■ Description of the task
Extract each line from the entries below that has the string "text" in it.
───
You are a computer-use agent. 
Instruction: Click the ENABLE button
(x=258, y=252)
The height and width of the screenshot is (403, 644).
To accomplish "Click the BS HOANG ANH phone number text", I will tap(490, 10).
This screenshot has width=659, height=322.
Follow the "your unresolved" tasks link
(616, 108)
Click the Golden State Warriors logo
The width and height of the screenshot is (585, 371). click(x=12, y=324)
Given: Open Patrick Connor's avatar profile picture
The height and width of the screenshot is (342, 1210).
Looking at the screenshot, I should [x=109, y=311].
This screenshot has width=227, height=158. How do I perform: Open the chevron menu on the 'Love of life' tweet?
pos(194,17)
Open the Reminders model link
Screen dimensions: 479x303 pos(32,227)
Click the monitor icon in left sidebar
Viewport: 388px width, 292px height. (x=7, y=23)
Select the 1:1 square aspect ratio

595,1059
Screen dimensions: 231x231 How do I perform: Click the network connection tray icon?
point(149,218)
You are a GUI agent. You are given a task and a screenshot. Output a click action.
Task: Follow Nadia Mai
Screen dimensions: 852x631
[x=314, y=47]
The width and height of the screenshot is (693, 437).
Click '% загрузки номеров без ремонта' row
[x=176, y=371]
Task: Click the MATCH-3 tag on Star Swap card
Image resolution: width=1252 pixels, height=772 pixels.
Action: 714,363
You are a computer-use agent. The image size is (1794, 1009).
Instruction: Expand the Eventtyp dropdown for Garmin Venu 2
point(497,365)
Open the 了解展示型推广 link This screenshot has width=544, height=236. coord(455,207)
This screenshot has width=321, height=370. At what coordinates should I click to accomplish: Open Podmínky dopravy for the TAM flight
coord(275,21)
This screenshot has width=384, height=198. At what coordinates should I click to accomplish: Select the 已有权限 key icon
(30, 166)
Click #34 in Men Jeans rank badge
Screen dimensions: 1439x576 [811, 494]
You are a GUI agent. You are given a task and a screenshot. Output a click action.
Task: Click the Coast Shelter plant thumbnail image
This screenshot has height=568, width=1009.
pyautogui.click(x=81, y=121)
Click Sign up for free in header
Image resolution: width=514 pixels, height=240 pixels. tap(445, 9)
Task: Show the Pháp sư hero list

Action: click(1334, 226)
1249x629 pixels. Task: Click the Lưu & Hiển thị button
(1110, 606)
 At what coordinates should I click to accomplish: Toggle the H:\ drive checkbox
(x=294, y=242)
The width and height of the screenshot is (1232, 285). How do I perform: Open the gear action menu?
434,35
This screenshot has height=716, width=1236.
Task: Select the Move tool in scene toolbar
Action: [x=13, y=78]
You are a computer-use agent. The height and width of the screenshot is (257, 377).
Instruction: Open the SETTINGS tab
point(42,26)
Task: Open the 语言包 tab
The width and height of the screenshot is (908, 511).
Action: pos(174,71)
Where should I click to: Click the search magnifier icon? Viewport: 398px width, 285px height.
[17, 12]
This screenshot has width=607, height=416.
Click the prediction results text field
───
■ Result below
To accomplish "Click the BS HOANG ANH phone number text", I will tap(490, 10).
Click the prediction results text field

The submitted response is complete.